BEGIN Material provided
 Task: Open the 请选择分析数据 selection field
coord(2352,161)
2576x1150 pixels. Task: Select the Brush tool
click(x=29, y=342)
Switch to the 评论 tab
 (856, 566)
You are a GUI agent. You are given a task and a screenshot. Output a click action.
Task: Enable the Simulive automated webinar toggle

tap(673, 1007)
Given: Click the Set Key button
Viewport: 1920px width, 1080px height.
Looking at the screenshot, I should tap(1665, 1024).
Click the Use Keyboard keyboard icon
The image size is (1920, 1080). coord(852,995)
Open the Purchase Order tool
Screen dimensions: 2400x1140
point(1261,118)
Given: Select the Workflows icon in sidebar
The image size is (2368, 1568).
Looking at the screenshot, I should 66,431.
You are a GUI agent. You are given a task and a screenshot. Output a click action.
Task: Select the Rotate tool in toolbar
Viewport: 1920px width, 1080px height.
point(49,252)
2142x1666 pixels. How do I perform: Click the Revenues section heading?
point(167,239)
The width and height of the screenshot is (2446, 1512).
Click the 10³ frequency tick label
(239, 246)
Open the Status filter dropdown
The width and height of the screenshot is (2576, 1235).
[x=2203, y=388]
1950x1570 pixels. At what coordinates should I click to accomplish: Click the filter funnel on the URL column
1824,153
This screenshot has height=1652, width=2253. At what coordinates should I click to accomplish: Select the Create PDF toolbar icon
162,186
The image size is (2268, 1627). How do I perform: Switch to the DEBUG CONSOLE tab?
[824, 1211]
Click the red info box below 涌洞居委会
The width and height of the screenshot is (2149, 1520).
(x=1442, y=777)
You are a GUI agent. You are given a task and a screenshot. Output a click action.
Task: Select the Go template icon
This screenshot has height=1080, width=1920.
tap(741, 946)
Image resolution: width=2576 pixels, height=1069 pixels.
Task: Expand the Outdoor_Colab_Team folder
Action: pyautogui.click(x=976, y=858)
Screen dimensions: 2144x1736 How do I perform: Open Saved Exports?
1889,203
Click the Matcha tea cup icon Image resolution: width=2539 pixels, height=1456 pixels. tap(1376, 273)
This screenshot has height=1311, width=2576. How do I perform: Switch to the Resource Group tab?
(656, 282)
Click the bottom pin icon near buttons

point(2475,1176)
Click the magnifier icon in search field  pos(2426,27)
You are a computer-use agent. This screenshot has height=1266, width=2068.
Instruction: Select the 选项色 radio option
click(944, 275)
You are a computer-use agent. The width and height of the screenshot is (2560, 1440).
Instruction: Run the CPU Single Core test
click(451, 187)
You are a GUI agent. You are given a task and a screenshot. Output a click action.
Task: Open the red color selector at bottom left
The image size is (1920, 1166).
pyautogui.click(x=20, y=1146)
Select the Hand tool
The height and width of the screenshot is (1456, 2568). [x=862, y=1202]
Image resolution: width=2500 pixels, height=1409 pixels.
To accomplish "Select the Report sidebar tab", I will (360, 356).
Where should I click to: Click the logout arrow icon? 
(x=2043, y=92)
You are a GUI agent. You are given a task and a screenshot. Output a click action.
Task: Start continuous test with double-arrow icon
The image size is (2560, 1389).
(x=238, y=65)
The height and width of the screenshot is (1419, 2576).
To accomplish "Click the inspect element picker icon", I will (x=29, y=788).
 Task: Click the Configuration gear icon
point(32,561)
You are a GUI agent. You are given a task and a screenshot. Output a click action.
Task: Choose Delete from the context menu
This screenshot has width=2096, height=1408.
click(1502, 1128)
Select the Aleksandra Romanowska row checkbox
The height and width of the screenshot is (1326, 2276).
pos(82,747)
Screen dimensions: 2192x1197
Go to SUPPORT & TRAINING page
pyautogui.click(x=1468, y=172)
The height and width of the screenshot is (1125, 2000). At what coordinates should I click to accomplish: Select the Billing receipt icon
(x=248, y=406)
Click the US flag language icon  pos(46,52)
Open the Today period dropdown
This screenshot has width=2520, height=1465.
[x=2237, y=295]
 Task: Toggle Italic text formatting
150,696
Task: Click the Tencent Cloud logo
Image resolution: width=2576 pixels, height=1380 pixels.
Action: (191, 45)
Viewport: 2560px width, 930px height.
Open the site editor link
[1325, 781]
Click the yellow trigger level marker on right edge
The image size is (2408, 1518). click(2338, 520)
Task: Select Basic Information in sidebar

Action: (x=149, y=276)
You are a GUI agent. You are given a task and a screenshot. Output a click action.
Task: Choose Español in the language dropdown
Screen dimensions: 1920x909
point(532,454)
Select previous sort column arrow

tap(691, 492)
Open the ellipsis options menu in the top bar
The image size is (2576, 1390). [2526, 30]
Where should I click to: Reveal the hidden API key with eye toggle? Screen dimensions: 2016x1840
END Material provided
Try it:
Return an exact copy of the listing above, complete in every line.

Task result:
 Task: Open the 请选择分析数据 selection field
coord(2352,161)
2576x1150 pixels. Task: Select the Brush tool
click(x=29, y=342)
Switch to the 评论 tab
 (856, 566)
You are a GUI agent. You are given a task and a screenshot. Output a click action.
Task: Enable the Simulive automated webinar toggle

tap(673, 1007)
Given: Click the Set Key button
Viewport: 1920px width, 1080px height.
Looking at the screenshot, I should tap(1665, 1024).
Click the Use Keyboard keyboard icon
The image size is (1920, 1080). coord(852,995)
Open the Purchase Order tool
Screen dimensions: 2400x1140
point(1261,118)
Given: Select the Workflows icon in sidebar
The image size is (2368, 1568).
Looking at the screenshot, I should 66,431.
You are a GUI agent. You are given a task and a screenshot. Output a click action.
Task: Select the Rotate tool in toolbar
Viewport: 1920px width, 1080px height.
point(49,252)
2142x1666 pixels. How do I perform: Click the Revenues section heading?
point(167,239)
The width and height of the screenshot is (2446, 1512).
Click the 10³ frequency tick label
(239, 246)
Open the Status filter dropdown
The width and height of the screenshot is (2576, 1235).
[x=2203, y=388]
1950x1570 pixels. At what coordinates should I click to accomplish: Click the filter funnel on the URL column
1824,153
This screenshot has height=1652, width=2253. At what coordinates should I click to accomplish: Select the Create PDF toolbar icon
162,186
The image size is (2268, 1627). How do I perform: Switch to the DEBUG CONSOLE tab?
[824, 1211]
Click the red info box below 涌洞居委会
The width and height of the screenshot is (2149, 1520).
(x=1442, y=777)
You are a GUI agent. You are given a task and a screenshot. Output a click action.
Task: Select the Go template icon
This screenshot has height=1080, width=1920.
tap(741, 946)
Image resolution: width=2576 pixels, height=1069 pixels.
Task: Expand the Outdoor_Colab_Team folder
Action: pyautogui.click(x=976, y=858)
Screen dimensions: 2144x1736 How do I perform: Open Saved Exports?
1889,203
Click the Matcha tea cup icon Image resolution: width=2539 pixels, height=1456 pixels. tap(1376, 273)
This screenshot has height=1311, width=2576. How do I perform: Switch to the Resource Group tab?
(656, 282)
Click the bottom pin icon near buttons

point(2475,1176)
Click the magnifier icon in search field  pos(2426,27)
You are a computer-use agent. This screenshot has height=1266, width=2068.
Instruction: Select the 选项色 radio option
click(944, 275)
You are a computer-use agent. The width and height of the screenshot is (2560, 1440).
Instruction: Run the CPU Single Core test
click(451, 187)
You are a GUI agent. You are given a task and a screenshot. Output a click action.
Task: Open the red color selector at bottom left
The image size is (1920, 1166).
pyautogui.click(x=20, y=1146)
Select the Hand tool
The height and width of the screenshot is (1456, 2568). [x=862, y=1202]
Image resolution: width=2500 pixels, height=1409 pixels.
To accomplish "Select the Report sidebar tab", I will (360, 356).
Where should I click to: Click the logout arrow icon? 
(x=2043, y=92)
You are a GUI agent. You are given a task and a screenshot. Output a click action.
Task: Start continuous test with double-arrow icon
The image size is (2560, 1389).
(x=238, y=65)
The height and width of the screenshot is (1419, 2576).
To accomplish "Click the inspect element picker icon", I will (x=29, y=788).
 Task: Click the Configuration gear icon
point(32,561)
You are a GUI agent. You are given a task and a screenshot. Output a click action.
Task: Choose Delete from the context menu
This screenshot has width=2096, height=1408.
click(1502, 1128)
Select the Aleksandra Romanowska row checkbox
The height and width of the screenshot is (1326, 2276).
pos(82,747)
Screen dimensions: 2192x1197
Go to SUPPORT & TRAINING page
pyautogui.click(x=1468, y=172)
The height and width of the screenshot is (1125, 2000). At what coordinates should I click to accomplish: Select the Billing receipt icon
(x=248, y=406)
Click the US flag language icon  pos(46,52)
Open the Today period dropdown
This screenshot has width=2520, height=1465.
[x=2237, y=295]
 Task: Toggle Italic text formatting
150,696
Task: Click the Tencent Cloud logo
Image resolution: width=2576 pixels, height=1380 pixels.
Action: (191, 45)
Viewport: 2560px width, 930px height.
Open the site editor link
[1325, 781]
Click the yellow trigger level marker on right edge
The image size is (2408, 1518). click(2338, 520)
Task: Select Basic Information in sidebar

Action: (x=149, y=276)
You are a GUI agent. You are given a task and a screenshot. Output a click action.
Task: Choose Español in the language dropdown
Screen dimensions: 1920x909
point(532,454)
Select previous sort column arrow

tap(691, 492)
Open the ellipsis options menu in the top bar
The image size is (2576, 1390). [2526, 30]
Where should I click to: Reveal the hidden API key with eye toggle? Screen dimensions: 2016x1840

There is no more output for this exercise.